What affliction weakens the Usher mansion and its two offbeat siblings?
Philip is recently engaged to Madeline. He calls upon her at her isolatedcountry estate, the House of Usher, situated in a grove of dead trees. The Usher home is also inhabited by Madeline’s overwrought sibling, Roderick. Like most older brothers, he’s over-protective. Philip receives a cool welcome from him.
The same morbidity of the trees infects the Ushers, Roderick insists. The house, too. If Philip and Madeline wed, the defect will be passed to their children. Philip scoffs at the idea.
House of Usher might be termed a slow burn, 1960s style. It not Vincent Price in the role of Roderick Usher, the film might lose its grip. Instead, it tightens with each scene. Gradually, Roderick convinces Philip that the sickness in the grove has taken root in the family tree; in Madeline. There is a decay in the mists – a rot persisting in the Ushers; in their house.
The distorted family portraits attest to a deformity of features worsening with each generation. Roderick assures Philip that his ancestor’s morals were equally misshapen.
Roderick’s dread of what might be born from his sister’s womb anticipates Veronica Quaife’s anxiety about her potential fly-fetus in Cronenberg’s The Fly remake. Veroncia Quaife feared distorted flesh. Roderick Usher frets over the replication of madness.
The difference is, Veronica Quaife was perfectly sane. Roderick Usher, a little less so.
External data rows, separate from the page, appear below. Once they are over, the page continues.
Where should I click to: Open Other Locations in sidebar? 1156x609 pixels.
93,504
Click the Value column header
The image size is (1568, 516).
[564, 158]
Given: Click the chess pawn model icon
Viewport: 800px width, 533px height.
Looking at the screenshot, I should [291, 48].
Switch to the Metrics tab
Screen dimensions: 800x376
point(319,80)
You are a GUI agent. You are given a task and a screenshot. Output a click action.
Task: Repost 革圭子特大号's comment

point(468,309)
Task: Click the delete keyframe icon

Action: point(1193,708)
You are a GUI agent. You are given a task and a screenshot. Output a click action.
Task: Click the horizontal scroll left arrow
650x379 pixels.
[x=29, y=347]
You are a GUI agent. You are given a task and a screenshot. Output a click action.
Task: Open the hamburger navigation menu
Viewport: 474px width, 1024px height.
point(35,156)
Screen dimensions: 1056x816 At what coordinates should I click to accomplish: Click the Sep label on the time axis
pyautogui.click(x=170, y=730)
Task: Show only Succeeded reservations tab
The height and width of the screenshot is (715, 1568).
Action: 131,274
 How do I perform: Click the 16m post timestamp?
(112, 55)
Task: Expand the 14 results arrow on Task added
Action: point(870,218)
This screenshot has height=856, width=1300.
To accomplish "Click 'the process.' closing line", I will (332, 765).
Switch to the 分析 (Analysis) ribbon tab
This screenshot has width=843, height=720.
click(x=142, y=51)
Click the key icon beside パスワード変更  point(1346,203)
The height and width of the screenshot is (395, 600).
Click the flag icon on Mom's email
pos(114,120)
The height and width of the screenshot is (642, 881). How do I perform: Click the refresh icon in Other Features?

Yet, there is equal horror in the respective cures proposed – an attempted abortion for Quaife’s fetus; euthanasia for Usher’s sister.
Roderick implicitly acknowledges that he – as an Usher – is mad. Can he reliably prophecize if his faculties are overloaded? And what are we to make of the way that the house literally trembles? Chandeliers drop from the ceiling; skeletons leap from the crypt. The permeability of danger expands as the film unfolds.